"It was but a few days ago that your notice of Secularist fraudulency, made in 1874, became known to me.
"From so dispassionate and analytic an authority as yourself, your reflection on the ethical insensibility of Secularists justifies me in asking your attention to certain facts. By what test did you know that 32 per cent of defaulters were Secularists? The names I gave you were of persons likely to take in your work if prospectuses were sent to them. But many of them were not Secularists. Some of them were ministers of religion, others Churchmen, but having individually a taste for philosophical inquiry. You do not say that these persons sent in their names as subscribers. Yet unless they did, they cannot be justly described 'as regardless of an equitable claim.' Had you informed me of any whose names I gave you, who had not paid for the work, after undertaking to do so, I could have procured you the payment, for all whose names I gave I believe to be men of good faith.—With real regard,
"George Jacob Holyoake."
Mr. Spencer sent me the following reply:
"38, Queen's Gardens, Bayswater, London, W.,
"November 16, 1885.
"Dear Mr. Holyoake,—You ask how I happen to know of certain defaulters that they were Secularists. I know them as such simply because their names came to me through you; for, as you may remember, you obtained for me, when the prospectus of the 'System of Philosophy' was issued, sundry subscribers.

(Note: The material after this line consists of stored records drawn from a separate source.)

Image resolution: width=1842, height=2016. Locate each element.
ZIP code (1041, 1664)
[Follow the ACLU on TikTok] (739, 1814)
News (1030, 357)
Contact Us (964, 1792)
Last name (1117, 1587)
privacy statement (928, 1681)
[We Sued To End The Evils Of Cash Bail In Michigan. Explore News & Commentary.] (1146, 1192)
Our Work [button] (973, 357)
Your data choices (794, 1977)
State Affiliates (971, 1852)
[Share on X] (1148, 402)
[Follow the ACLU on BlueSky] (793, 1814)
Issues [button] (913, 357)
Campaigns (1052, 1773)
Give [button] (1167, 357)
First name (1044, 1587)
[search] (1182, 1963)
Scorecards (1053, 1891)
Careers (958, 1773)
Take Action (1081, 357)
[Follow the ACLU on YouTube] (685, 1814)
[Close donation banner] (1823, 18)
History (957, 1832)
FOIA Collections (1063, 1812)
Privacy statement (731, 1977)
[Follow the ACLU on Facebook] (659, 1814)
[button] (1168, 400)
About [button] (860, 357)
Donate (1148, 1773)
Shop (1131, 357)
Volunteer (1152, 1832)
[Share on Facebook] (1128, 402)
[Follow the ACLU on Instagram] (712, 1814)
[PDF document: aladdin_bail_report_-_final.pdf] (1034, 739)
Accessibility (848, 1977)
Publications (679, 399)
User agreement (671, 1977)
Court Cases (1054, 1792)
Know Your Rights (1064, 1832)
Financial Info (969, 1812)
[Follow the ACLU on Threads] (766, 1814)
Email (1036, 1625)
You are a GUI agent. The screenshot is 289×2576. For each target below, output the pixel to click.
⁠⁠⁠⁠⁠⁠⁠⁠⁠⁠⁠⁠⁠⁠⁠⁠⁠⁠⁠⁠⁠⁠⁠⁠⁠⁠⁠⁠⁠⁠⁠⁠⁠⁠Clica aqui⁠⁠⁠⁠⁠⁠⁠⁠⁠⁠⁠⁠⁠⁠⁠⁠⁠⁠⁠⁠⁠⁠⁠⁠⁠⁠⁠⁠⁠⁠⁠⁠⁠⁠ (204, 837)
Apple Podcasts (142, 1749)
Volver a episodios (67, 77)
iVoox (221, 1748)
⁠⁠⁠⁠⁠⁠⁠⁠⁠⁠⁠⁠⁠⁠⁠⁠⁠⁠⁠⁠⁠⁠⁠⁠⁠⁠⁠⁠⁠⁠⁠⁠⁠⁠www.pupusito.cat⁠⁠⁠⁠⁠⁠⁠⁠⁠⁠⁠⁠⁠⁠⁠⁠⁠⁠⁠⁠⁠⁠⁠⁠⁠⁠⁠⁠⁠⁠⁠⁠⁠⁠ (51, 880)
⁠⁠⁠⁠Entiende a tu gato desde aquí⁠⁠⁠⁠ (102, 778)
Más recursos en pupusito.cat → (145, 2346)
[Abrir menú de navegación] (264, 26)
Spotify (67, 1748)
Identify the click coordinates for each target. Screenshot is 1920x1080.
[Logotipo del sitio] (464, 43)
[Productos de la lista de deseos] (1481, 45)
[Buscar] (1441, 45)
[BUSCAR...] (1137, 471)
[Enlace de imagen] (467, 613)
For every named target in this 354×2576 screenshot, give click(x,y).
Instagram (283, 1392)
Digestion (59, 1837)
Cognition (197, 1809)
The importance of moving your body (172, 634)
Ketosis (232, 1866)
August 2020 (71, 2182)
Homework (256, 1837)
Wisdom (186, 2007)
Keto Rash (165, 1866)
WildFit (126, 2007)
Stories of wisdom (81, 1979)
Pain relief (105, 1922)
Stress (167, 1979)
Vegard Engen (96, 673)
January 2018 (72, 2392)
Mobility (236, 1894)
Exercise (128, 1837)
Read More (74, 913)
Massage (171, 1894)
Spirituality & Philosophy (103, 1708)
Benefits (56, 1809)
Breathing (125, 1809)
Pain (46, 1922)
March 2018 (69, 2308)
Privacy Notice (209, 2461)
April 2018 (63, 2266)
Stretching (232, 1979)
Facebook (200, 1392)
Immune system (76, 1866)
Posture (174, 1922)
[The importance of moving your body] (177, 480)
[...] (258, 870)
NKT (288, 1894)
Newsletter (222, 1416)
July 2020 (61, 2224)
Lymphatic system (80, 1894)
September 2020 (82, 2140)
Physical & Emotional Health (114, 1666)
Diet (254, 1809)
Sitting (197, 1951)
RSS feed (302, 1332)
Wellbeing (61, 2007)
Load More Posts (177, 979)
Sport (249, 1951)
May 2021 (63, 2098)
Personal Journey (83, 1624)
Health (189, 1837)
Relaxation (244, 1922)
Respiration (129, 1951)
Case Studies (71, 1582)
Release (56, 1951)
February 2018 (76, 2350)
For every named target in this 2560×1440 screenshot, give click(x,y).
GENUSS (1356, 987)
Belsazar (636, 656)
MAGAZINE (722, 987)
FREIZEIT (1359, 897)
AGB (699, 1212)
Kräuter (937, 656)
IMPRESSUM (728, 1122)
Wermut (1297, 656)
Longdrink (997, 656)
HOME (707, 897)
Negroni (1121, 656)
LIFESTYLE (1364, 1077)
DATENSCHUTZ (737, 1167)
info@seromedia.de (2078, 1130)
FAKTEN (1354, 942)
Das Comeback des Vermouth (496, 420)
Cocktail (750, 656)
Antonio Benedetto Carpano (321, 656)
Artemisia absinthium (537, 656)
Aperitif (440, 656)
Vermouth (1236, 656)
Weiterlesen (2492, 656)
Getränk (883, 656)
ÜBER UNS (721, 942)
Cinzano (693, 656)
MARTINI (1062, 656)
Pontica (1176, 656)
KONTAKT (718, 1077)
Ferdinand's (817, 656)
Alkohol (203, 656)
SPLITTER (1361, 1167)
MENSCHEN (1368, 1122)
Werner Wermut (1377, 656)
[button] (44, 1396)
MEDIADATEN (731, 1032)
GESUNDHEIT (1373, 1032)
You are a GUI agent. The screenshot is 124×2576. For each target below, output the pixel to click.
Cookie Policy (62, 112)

"But for my own part, I would rather you did not refer to the matter. At any rate, if you do, do not do so by name. You will observe, if you turn to the 'Study of Sociology,' where the matter is referred to, that I have spoken of the thing impersonally, and not in reference to myself. Though those who knew something of the matter might suspect it referred to my own case, yet there is no proof that it did so; and I should be sorry to see myself identified by name with the matter.—Truly yours,
"Herbert Spencer."
But Mr. Spencer had identified Secularists as lacking ethical scrupulousness, and as I was the reputed founder of that form of Freethought known as Secularism, some notice became incumbent on my part. The brief article on "Intellectual Morality" in the Present Day, which I was editing in 1885, was my answer—the same as appears in my letter to Mr. Spencer, above quoted.